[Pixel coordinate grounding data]
- Opening Delimiter -

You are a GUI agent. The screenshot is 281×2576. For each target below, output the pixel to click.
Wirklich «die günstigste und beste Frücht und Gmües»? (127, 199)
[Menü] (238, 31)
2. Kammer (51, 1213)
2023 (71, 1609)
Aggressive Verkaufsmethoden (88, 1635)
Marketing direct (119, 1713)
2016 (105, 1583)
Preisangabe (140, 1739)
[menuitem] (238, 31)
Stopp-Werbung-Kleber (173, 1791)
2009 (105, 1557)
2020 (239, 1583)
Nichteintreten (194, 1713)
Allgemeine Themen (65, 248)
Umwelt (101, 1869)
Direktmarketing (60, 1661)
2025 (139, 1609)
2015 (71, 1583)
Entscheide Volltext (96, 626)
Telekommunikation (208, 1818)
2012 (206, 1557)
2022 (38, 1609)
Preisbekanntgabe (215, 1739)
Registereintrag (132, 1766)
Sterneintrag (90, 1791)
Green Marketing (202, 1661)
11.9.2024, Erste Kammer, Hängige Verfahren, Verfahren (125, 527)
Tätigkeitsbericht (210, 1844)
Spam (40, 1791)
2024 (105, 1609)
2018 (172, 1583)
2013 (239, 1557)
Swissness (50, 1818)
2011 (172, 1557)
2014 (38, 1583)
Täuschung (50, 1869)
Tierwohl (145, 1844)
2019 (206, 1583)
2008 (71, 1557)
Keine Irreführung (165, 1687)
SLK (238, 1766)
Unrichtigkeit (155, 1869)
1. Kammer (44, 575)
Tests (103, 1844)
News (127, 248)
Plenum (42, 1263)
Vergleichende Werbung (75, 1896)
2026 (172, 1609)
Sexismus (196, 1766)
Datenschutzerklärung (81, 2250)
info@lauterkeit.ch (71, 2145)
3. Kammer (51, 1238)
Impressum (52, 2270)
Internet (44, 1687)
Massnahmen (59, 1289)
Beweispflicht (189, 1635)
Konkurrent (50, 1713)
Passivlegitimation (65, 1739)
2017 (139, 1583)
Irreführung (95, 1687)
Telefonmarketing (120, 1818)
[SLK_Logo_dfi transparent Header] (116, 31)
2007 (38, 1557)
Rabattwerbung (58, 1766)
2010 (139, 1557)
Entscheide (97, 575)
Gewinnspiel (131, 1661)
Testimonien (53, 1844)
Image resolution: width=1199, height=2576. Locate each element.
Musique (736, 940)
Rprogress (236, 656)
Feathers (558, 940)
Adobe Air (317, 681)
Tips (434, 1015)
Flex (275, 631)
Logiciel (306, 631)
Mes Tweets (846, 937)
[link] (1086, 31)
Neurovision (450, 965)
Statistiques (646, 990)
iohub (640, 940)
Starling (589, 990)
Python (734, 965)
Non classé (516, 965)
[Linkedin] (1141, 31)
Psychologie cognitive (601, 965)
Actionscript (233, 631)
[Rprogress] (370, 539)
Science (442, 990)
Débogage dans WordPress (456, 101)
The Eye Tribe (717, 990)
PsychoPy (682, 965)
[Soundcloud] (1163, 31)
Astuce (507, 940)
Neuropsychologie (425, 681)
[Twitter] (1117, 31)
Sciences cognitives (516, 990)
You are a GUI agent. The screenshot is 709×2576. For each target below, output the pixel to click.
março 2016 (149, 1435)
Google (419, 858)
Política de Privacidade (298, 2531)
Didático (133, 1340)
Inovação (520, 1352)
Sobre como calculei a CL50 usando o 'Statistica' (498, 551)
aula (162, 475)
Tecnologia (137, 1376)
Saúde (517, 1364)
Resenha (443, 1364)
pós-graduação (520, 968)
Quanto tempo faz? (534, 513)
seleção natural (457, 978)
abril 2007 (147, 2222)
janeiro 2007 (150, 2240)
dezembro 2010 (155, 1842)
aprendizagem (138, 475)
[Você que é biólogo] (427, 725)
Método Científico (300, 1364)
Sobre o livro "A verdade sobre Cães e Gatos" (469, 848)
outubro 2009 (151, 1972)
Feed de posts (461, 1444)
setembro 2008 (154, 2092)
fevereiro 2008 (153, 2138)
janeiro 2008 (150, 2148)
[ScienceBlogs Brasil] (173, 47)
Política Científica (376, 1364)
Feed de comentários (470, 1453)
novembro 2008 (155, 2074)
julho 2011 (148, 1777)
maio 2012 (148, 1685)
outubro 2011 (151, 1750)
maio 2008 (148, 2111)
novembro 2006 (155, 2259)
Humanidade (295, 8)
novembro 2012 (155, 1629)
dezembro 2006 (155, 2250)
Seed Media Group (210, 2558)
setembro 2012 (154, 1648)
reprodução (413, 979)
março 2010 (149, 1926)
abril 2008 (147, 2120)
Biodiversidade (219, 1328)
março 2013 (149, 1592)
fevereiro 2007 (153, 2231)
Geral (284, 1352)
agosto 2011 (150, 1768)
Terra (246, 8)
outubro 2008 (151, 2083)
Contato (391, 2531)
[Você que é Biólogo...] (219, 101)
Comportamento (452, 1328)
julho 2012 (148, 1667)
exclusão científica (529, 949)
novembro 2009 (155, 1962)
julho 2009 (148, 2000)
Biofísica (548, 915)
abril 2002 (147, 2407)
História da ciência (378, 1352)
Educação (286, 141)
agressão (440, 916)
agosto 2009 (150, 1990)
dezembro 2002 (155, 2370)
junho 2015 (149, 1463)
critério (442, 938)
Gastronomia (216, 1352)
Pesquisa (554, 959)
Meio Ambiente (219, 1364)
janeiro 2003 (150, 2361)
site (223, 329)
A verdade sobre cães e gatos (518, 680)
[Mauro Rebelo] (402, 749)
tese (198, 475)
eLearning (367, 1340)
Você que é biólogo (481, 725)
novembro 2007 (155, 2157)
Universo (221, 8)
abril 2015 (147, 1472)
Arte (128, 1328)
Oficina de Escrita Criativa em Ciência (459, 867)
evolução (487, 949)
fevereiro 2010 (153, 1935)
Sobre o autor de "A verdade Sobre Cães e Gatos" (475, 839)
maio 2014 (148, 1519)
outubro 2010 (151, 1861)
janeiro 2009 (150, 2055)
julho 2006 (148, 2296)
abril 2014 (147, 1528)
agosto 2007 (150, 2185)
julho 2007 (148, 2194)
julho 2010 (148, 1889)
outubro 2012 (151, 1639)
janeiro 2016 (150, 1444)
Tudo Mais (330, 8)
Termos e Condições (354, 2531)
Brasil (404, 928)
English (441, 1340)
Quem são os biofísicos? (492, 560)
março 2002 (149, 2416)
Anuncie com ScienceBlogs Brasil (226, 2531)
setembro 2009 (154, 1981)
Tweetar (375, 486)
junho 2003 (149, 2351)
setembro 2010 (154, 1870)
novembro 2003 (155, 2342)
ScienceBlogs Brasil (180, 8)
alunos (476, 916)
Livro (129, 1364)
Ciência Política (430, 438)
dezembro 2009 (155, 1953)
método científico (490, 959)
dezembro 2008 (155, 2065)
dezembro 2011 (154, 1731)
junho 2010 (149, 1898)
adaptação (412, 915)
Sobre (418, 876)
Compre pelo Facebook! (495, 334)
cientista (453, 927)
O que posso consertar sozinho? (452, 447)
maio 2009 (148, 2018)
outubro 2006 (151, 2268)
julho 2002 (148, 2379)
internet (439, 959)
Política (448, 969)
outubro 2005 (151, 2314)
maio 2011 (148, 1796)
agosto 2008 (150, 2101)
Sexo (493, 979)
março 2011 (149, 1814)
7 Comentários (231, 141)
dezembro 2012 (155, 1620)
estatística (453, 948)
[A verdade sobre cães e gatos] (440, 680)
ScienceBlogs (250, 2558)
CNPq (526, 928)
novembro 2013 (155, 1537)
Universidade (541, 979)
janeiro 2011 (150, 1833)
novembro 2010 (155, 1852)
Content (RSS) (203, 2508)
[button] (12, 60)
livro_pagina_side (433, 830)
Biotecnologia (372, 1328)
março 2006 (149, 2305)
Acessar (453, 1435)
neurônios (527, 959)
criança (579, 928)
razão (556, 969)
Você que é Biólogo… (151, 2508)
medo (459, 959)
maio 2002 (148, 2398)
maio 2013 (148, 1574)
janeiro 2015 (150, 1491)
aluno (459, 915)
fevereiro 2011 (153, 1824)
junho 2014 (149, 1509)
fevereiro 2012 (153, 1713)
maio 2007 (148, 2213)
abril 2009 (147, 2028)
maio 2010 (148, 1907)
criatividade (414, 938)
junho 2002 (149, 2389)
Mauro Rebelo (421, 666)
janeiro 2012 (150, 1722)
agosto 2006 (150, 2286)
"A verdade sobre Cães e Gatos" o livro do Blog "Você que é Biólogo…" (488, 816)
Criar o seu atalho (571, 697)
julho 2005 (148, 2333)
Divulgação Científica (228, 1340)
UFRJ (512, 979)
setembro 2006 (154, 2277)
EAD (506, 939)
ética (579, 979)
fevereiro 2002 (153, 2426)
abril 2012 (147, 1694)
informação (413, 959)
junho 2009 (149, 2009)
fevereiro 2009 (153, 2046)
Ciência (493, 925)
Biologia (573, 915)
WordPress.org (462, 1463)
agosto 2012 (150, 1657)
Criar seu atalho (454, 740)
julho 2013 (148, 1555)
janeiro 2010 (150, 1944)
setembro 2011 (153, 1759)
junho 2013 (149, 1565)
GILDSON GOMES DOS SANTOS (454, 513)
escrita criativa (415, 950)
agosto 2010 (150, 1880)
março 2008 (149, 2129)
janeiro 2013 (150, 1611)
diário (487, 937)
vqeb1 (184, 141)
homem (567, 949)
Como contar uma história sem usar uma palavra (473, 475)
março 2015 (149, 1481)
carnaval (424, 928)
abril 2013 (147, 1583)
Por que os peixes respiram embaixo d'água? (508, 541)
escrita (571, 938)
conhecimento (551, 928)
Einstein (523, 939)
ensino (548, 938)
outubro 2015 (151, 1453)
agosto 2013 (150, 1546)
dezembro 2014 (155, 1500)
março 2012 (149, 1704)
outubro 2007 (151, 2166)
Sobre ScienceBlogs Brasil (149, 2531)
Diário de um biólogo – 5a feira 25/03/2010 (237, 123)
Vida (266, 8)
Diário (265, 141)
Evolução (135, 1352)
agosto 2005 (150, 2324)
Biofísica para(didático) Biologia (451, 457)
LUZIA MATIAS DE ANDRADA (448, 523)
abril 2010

- Closing Delimiter -

*PROMPT*.
Which lines above run from the one containing "Acessar (453, 1435)" to the one containing "agosto 2006 (150, 2286)"? Give them again exactly, both ends included.

*YOUR RESPONSE*.
Acessar (453, 1435)
neurônios (527, 959)
criança (579, 928)
razão (556, 969)
Você que é Biólogo… (151, 2508)
medo (459, 959)
maio 2002 (148, 2398)
maio 2013 (148, 1574)
janeiro 2015 (150, 1491)
aluno (459, 915)
fevereiro 2011 (153, 1824)
junho 2014 (149, 1509)
fevereiro 2012 (153, 1713)
maio 2007 (148, 2213)
abril 2009 (147, 2028)
maio 2010 (148, 1907)
criatividade (414, 938)
junho 2002 (149, 2389)
Mauro Rebelo (421, 666)
janeiro 2012 (150, 1722)
agosto 2006 (150, 2286)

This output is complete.